The Justice Secretary has promised to amend the law at “the earliest possible date” to ensure serious offenders can be forced to attend their sentencing after child killer Lucy Letby refused to appear in the dock.
The 33-year-old was not present on Monday to hear the condemning words of the judge and victims' families at Manchester Crown Court, prompting further outrage.
Letby received a life sentence at the hearing after being convicted of the murders of seven babies and the attempted murder of six others last week.
Earlier this year, Attorney General Alex Chalk said the government was “obligated” to amend the law so criminals could be forced to attend their sentencing after the killers of Olivia Pratt-Korbel, Zara Aleena and Sabina Nessa also refused for to stand himself in the dock.
Mr Chalk said on Monday: “Lucy Letby is not just a murderer, but a coward whose failure to confront the families of her victims, refusing to hear her testimonies of the impact and society's condemnation, is the ultimate insult .”
“We want to change the law so that criminals can be forced to attend court hearings.”
He added: “Cases like this make me even more determined to ensure the worst offenders appear in court, by order of the judge, to be brought to justice.”
“That's why we're exploring ways to change the law at the earliest opportunity to ensure that the silence that follows the banging of the prison gates echoes the society's condemnation in the ears of prisoners.”
The PA news agency understands plans could be presented as early as the autumn, once parliamentary time permits.
But Labor leader Sir Keir Starmer accused the government of “hesitating” the change.
He said: “I hope that the government will do it because I think it can happen very quickly.”
“If not, we will force a change in the relevant legislation. But actually my position is to urge the Government to go ahead with this and to offer their support to the Labor Party so that this can be done very, very quickly.

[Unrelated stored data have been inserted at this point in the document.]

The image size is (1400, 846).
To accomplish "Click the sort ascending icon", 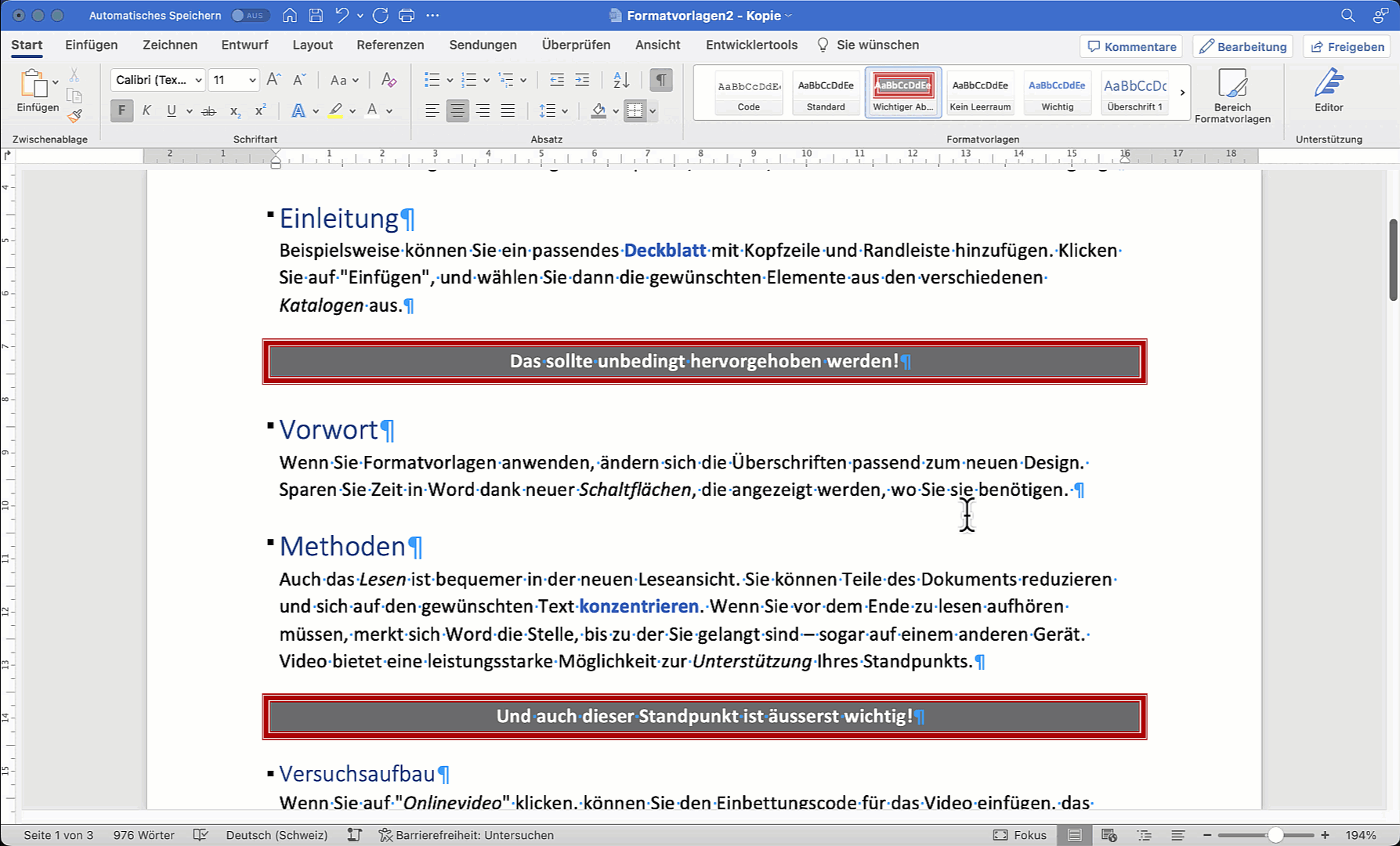I will tap(621, 80).

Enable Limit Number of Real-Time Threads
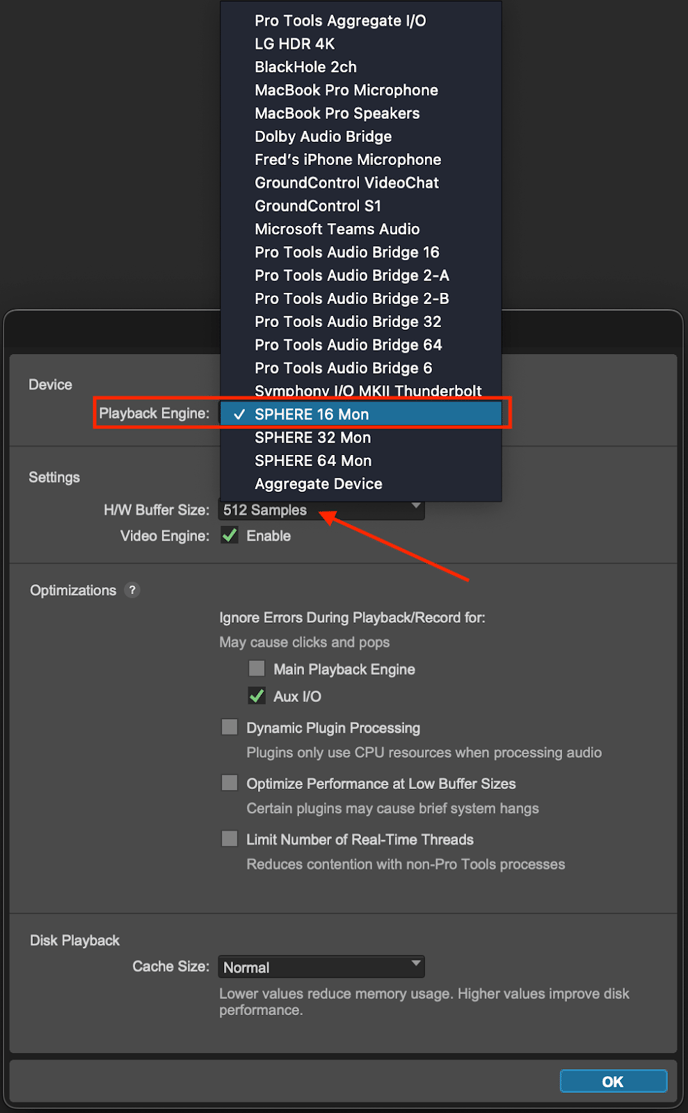(x=230, y=839)
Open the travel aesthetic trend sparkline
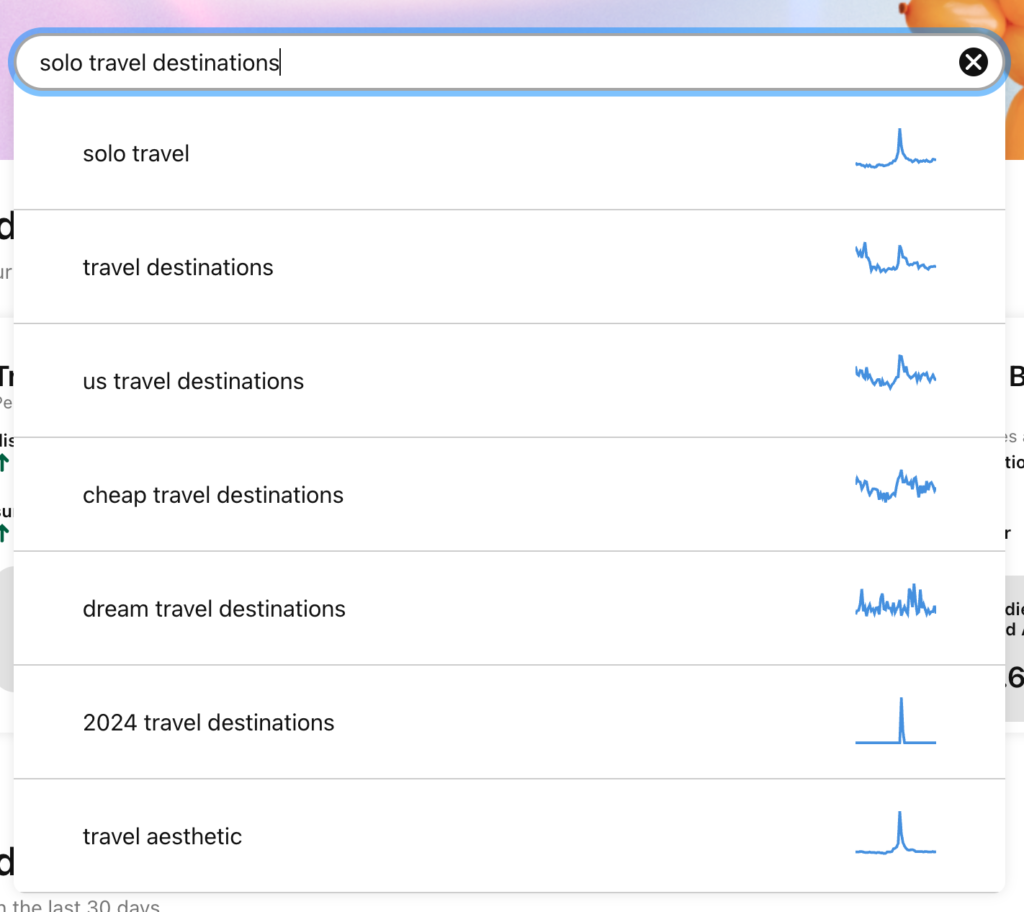 (x=895, y=835)
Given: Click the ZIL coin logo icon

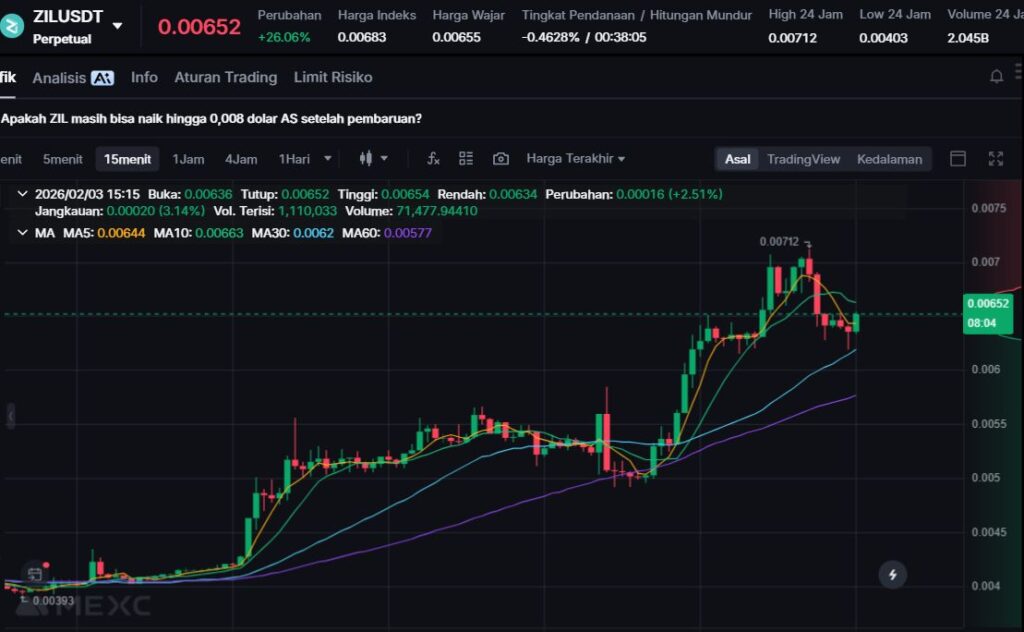Looking at the screenshot, I should (13, 26).
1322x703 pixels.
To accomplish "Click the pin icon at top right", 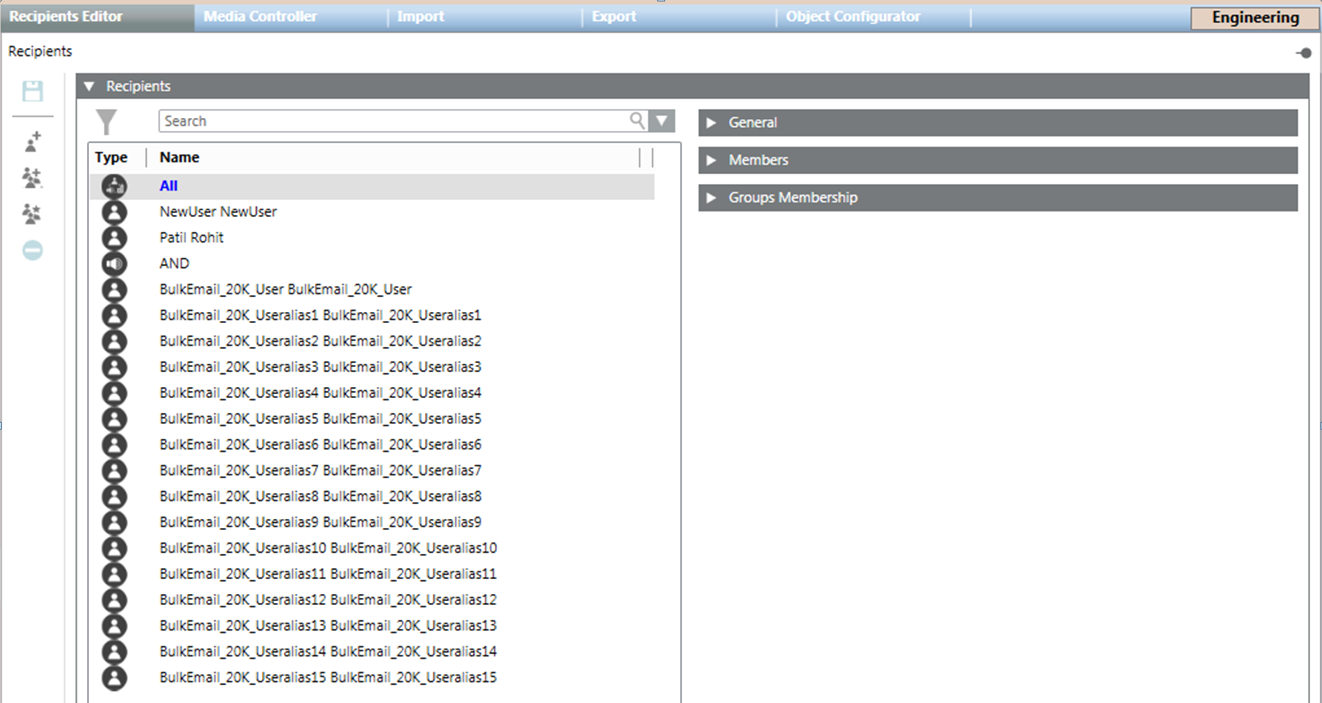I will (1303, 53).
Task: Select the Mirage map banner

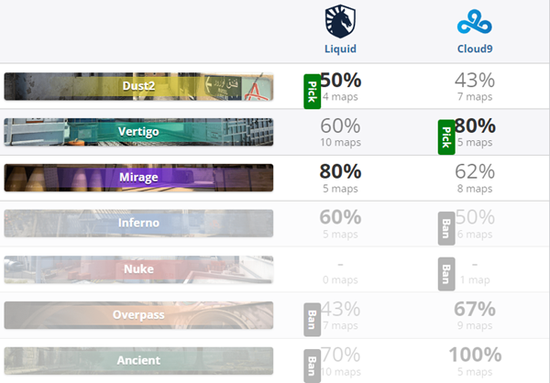Action: (x=139, y=177)
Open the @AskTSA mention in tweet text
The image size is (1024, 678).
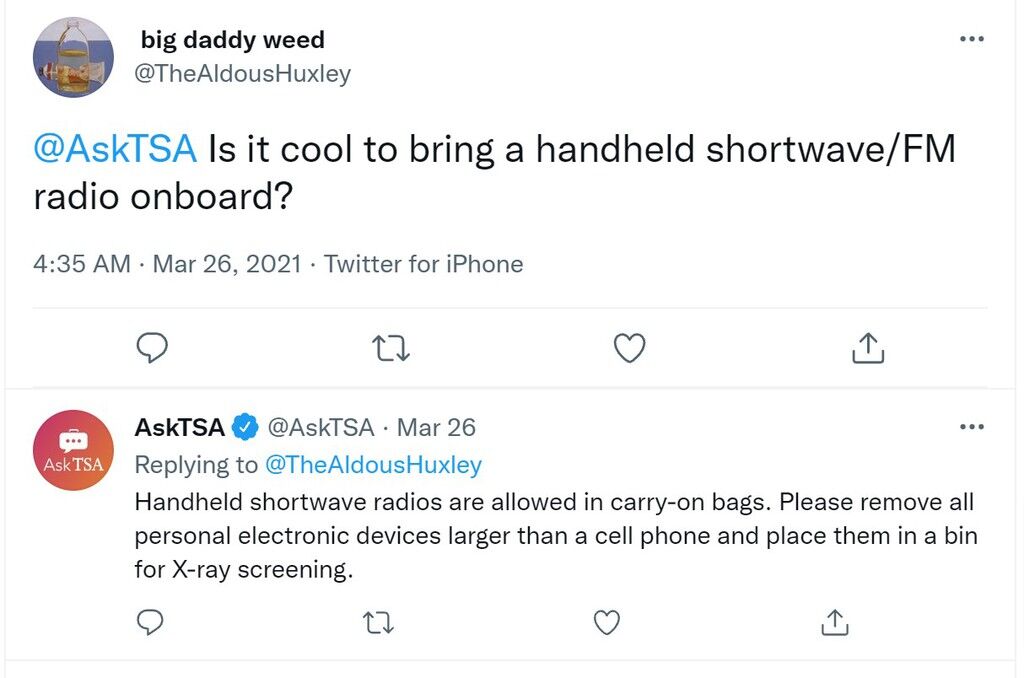tap(115, 148)
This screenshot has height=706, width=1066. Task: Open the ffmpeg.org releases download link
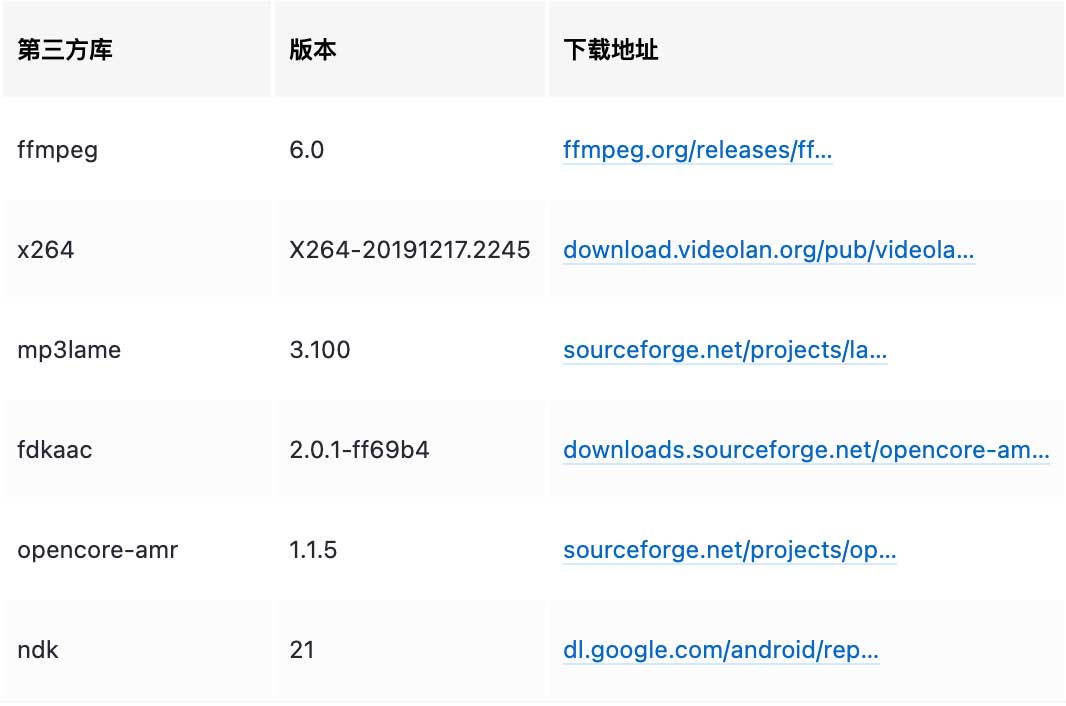click(697, 151)
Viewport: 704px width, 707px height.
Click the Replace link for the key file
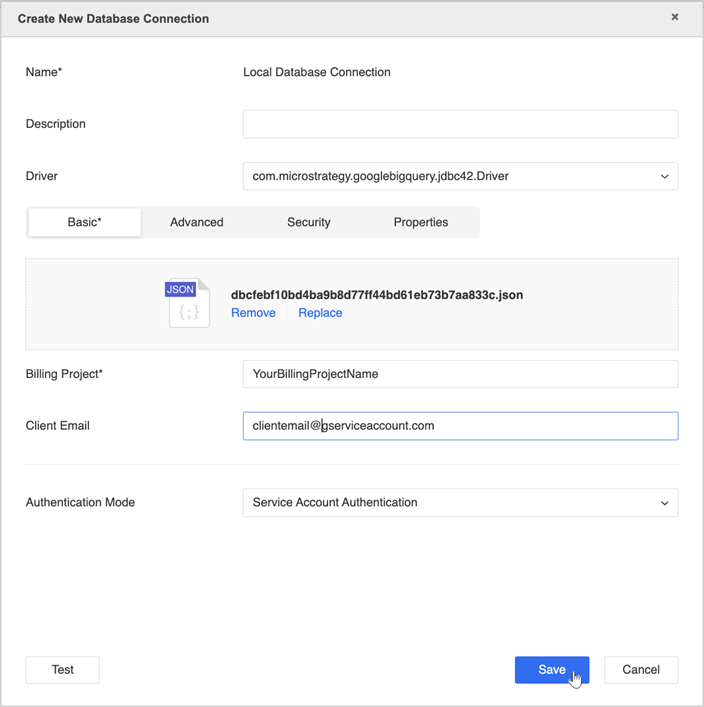(x=320, y=313)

“This is not the first case. The government has hesitated in this regard for a long time. Keep up the good work for these victims and of course the other cases that have taken place before.”
Labour's Shadow Justice Secretary Steve Reed quoted Mr Chalk's words on Twitter and criticized the speed of the delivery, saying: “‘Are you looking for a change?' Labor last year called for legislation to be changed to force criminals to attend sentencing.
“Your predecessor said he agreed but did nothing. Now just “look” at it. The victims have suffered enough. Keep going.”
Having once seen someone being bound and gagged in court in the United States, I don't think that's an appropriate solution
Prime Minister Rishi Sunak told broadcasters on Monday: “It is cowardly that people who commit such horrific crimes do not face their victims and experience first-hand the impact their crimes have had on them and their families and loved ones.”
“We are looking for a change in the law to ensure this happens and that is something we will put forward in due course.”
But Lord Thomas, a cross-party counterpart and former Lord Chief Justice, expressed caution about any attempt to force people to attend.
He told BBC Radio 4's PM program that the “obvious” answer to sentences shorter than life is to have the power to extend the sentence if the sentenced person is not present.
But he said the threat of a longer sentence was “completely pointless” when someone like Letby was already serving a life sentence.
Addressing the possibility of forcing the convict to attend the hearing, he added, “Having once seen someone bound and gagged in court in the United States, I don't think that's an appropriate solution.”
He said an alternative would be to broadcast the judge's remarks into the person's cell.
There is also mounting pressure on the government to give a promised investigation into Letby's crimes greater powers, by giving it a legal basis and ensuring it is led by a judge.
Downing Street proposed giving the inquiry a legal basis but could not say when the mandate would be made public.
Children's Minister Claire Coutinho had previously argued that a non-statutory inquiry would go “much faster”.